[J-core] 2 CPU:s or nothing

BGB cr88192 at gmail.com
Fri Nov 25 14:28:17 EST 2016

On 11/25/2016 12:04 PM, Daniel V wrote:
> Hi!
> Ok, some philosophical stuff here. And not critique of any kind.
> I just want to remind about something...
> If you want to boot a system you have a MCU and a CPU. Why cant both
> be built upon j-core?
> Is Linux capable of low latency stuff? Or do you use a FPGA for that?
> So if you use a ASIC with j-core, do you then need 1ASIC, 1FPGA 1MCU?
> Why is than that ASIC needed, and why is that FPGA needed? I
> understand if you want to build a custom platform that you can dump
> that FPGA and separate MCU, but it would be highly specific. But why
> not make it more general?
> Maybe that ASIC could have 1MCU and 1CPU. And why not let that MCU
> have 2 memory blocks, A boot-loader, and a separate memory for loading
> Arduino sketches or stuff like that.
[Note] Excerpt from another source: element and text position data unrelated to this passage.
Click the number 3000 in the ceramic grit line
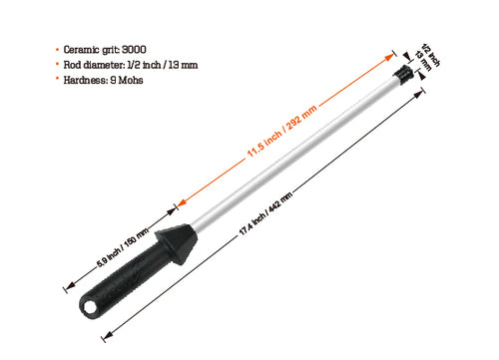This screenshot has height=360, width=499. coord(135,49)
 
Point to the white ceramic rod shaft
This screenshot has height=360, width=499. coord(299,150)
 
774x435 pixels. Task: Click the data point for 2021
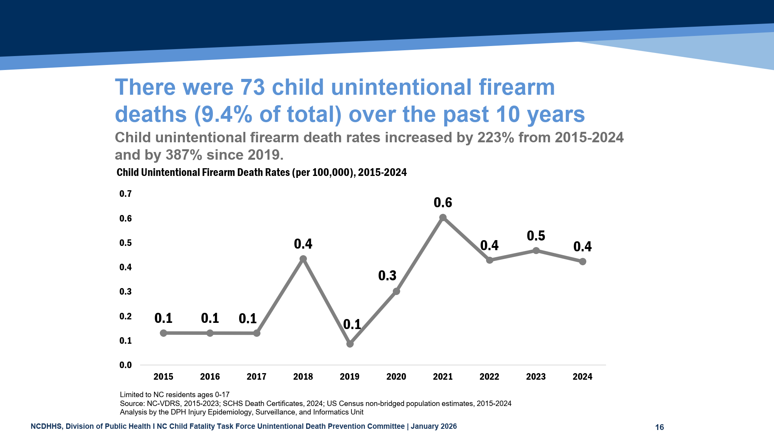(x=443, y=218)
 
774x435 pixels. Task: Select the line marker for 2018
(x=303, y=259)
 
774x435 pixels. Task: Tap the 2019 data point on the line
(x=350, y=344)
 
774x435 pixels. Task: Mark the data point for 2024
(x=582, y=262)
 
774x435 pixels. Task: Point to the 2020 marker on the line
(x=396, y=291)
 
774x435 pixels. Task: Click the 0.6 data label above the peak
(x=443, y=203)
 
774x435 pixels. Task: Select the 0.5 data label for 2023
(x=536, y=236)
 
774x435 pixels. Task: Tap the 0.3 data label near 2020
(x=387, y=276)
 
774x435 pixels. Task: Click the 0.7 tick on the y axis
(x=125, y=194)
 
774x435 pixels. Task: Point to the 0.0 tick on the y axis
(x=125, y=365)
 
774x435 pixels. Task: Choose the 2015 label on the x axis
(x=163, y=377)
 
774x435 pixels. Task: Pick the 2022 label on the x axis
(x=489, y=377)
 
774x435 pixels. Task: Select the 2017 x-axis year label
(x=256, y=377)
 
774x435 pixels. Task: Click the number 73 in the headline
(x=252, y=87)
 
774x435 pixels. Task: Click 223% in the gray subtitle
(x=496, y=138)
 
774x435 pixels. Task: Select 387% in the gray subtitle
(x=184, y=155)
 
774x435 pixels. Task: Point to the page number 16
(x=659, y=427)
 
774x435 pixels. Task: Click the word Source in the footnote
(x=131, y=404)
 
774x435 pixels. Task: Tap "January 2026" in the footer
(x=433, y=426)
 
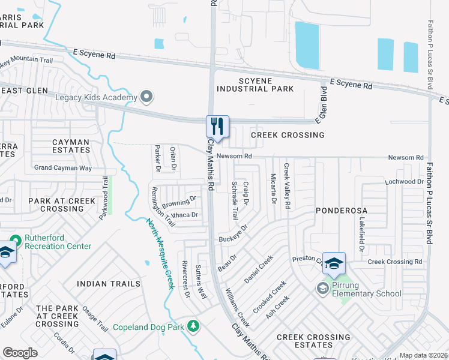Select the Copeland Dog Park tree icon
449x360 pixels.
tap(193, 326)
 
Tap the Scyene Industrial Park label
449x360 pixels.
tap(255, 85)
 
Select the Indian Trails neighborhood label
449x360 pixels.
tap(109, 284)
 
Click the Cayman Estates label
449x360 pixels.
tap(62, 147)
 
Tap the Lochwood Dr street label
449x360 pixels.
tap(405, 181)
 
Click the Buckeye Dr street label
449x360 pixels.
tap(234, 234)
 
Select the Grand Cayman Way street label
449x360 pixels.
tap(62, 168)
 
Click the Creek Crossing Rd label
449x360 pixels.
tap(394, 262)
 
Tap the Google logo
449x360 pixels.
tap(20, 353)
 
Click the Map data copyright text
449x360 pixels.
tap(423, 355)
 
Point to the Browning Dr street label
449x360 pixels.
tap(179, 201)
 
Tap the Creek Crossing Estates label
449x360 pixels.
tap(313, 342)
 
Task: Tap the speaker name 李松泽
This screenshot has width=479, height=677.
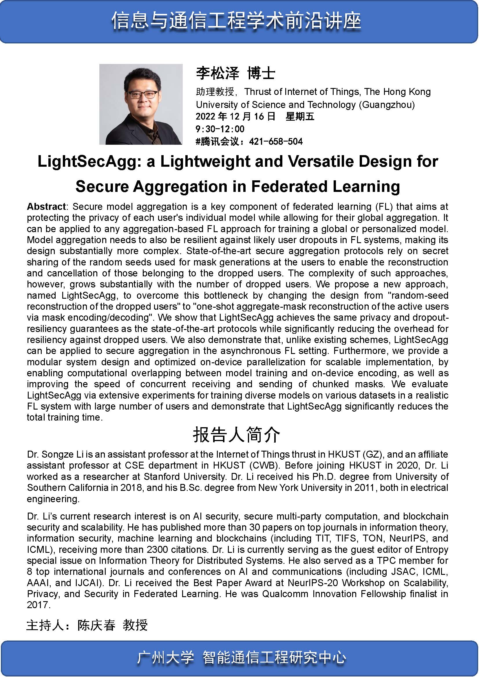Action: tap(217, 73)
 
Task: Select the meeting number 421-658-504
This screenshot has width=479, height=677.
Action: tap(276, 142)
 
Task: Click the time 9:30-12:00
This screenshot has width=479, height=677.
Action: tap(220, 129)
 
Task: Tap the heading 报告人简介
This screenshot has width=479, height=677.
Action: tap(237, 435)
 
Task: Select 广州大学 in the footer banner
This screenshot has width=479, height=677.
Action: tap(165, 658)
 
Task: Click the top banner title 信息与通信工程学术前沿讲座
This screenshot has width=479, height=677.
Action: tap(236, 21)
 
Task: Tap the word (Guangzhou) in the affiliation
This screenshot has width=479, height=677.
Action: tap(387, 105)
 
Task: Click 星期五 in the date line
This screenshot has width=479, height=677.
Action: tap(300, 116)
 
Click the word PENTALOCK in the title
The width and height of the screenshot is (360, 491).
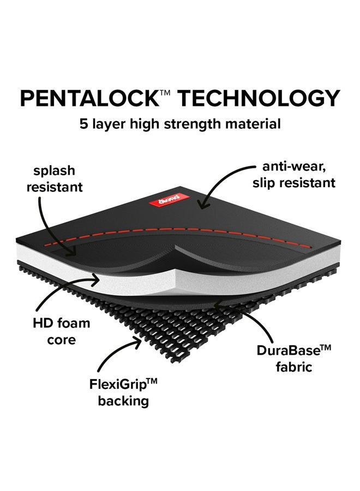90,98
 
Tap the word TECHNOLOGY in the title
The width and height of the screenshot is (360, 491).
259,98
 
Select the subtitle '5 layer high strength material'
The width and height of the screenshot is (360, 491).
180,124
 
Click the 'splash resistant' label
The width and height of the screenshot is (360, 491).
55,179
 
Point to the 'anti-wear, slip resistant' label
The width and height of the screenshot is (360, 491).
293,175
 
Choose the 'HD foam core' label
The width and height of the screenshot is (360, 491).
61,331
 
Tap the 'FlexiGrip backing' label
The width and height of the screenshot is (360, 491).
123,392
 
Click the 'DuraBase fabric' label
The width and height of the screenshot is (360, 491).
293,358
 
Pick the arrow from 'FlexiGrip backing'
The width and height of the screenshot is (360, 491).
113,351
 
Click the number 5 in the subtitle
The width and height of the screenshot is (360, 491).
83,124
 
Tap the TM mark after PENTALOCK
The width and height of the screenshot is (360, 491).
165,93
That MCU can then be used to
> patch the holes that Linux has on the real-time side.
> Maybe it's possible to reduce the need of the number of development
> chains to a fewer number, by letting that MCU be built upon a J-core.
> Maybe that wouldn't be space efficient, but is that really a concern.
> It's a lot cheaper than to have a separate of the shelf MCU and board
> space for it. If that MCU built upon J-core you could have a masked
> boot ROM in the ASIC, and then be load new programs into RAM. That
> wouldn't be efficient but cheep, and give fewer tool chains, and a lot
> easier to design things with that ASIC later on.
> Building a ASIC is a bit confusing. Because inefficient things is
> cheep. I'm not promoting bad design. I'm promoting flexibility by
> extending the thought a bit longer, and realize that extended
> capability will save money and time later on and give a longer
> usability of that ASIC, for other loads of projects by making it more
> general. It would cost more for that first application. But is really
> the ASIC the cost split over the number of pieces, than maybe that
> separate MCU should be dumped.
> I'm not saying that this is what to do, I'm saying that it's a thought
> that may come in handy for building upon a possible future. It would
> draw people to that platform, instead of away from it, because it does
> not have any practical applications for them.

something with both 1 or 2 CPU cores and an MCU could be nice.

possibly, the MCU's address space and also IO peripherals are exposed as 
a memory-mapped IO device, then the CPU can send a program over to the 
MCU part and let it run, possibly with the MCU being entirely RAM, 
rather than the usual SRAM+Flash (idea being here that the CPU loads a 
program into it on startup).

maybe also they can send interrupts to each other, to help facilitate 
passing messages between the CPU and MCU (with a pointer used to 
indicate where the message is at).

possibly both the CPU and MCU could have access to the GPIO pins and 

possibly, the MCU part could use a more limited form of the SH ISA 
if-needed to save transistors. for example, a lot of MCUs I have seen 
omit having things like a hardware multiplier. I guess relevant could be 
seeing what is the minimal set of features (presumably unmodified) GCC 
needs to make working code.

otherwise, yeah, not been doing much here lately, have been off working 
on other unrelated stuff, mostly on a newer Minecraft-style voxel 
engine. not much directly relevant, but misc stuff:
specialized LZ77+Rice entropy coder (mostly as a lower-overhead 
alternative to Deflate);
ended up inventing a vec3 format which stores 3 extended-floats in 128 
bits (last 32 bits is divided up and used as to extend the mantissa 
fields of the first 3 floats), mostly because the world-size is too big 
for normal float32 coords to be sufficient (but saved effort over adding 
3x double vectors to the script VM).

as noted, the C compiler idea basically stalled out and didn't go very 
far, and what work I was doing on the script VM was mostly used for the 
3D engine.

TBD if I will do more on the emulator.